**TASKS TO COMPLETE:**
[a] According to the profile of Tina Deszi, what services did her first business, run with her mom, provide?
[b] From the profile of Tina Deszi, transcribe the passage starting with "But Tina, like" and going on through "women and men.".

**GIVEN TEXT:**
·····

"Tina Dezsi"Meet Tina Deszi, A Woman on a Mission by Marcia Barhydt, Editor, Women of a Certain Age.

What if you took your lifetime dream and made it happen with a lot of work and a lot of dedication, saw your dream grow and expand, and then had your dream turn into a nightmare because of your own health?

I recently met a woman named Tina Deszi. Tina adds new meaning to a Type A personality. She’s high energy, incredibly sincere and incredibly devoted to her own women’s group, Power of Women Exchange, which she co-founded.

But Tina, like all of us, has a back story that makes me realize just how much we can give each other, maybe even more now that we’re of a certain age.

Tina will be 47 this July and her story lends itself to all of us as a shining example of how we have wisdom now to know what’s best for us and wisdom to make changes as we need to and when we need to.

Tina’s first business was in partnership with her mom providing homecare services to older women and men.

Then, as the co-founder of POWE, Tina has built her group up to several successful chapters and now, at the height of her networking career, she’s resigning and going back to her original business with her mom. “Health care has been my life. You’re either born with it or not. It’s not pretty or glamorous; it’s messy, but it’s instilled in you.”

When Tina and a colleague founded POWE, she started neglecting her homecare company. And she didn’t like that to happen. “T & E (her homecare business) is about Boomers. My mom and partner is a beginning boomer and I’m at the very end of the boomers, so we have a good knowledge of that sandwich group. “We’re getting older but we’re not always living better, so we have to have help to live better and healthier. That’s what we do at T & E.”

To that end, Tina is now establishing a centre for older men and women to provide them with wonderful choices as they grow older, as they age. “People need the extra help that we will provide over standard services provided by the government.”

While Tina was busy growing this new arm of her business with her mom, a close friend of hers found out she had breast cancer. I had a “going off to chemo party for her, complete with t-shirts, and she made us all promise to get a mammogram. I had mine done and they found a lump. I cried for my girlfriend every day because she had 2 little kids and so I kept my own cancer on hold.”

·····

**EXERCISE DATA:**
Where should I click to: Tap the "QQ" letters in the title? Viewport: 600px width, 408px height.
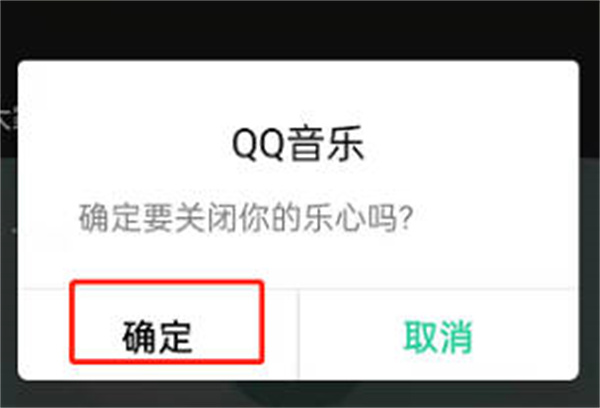point(259,145)
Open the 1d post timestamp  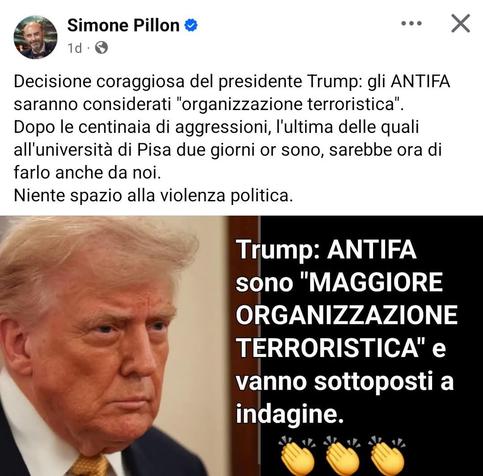[75, 48]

·····

**RESPONSES TO THE EXERCISE:**
[a] Homecare services to older women and men.

[b]
But Tina, like all of us, has a back story that makes me realize just how much we can give each other, maybe even more now that we’re of a certain age.

Tina will be 47 this July and her story lends itself to all of us as a shining example of how we have wisdom now to know what’s best for us and wisdom to make changes as we need to and when we need to.

Tina’s first business was in partnership with her mom providing homecare services to older women and men.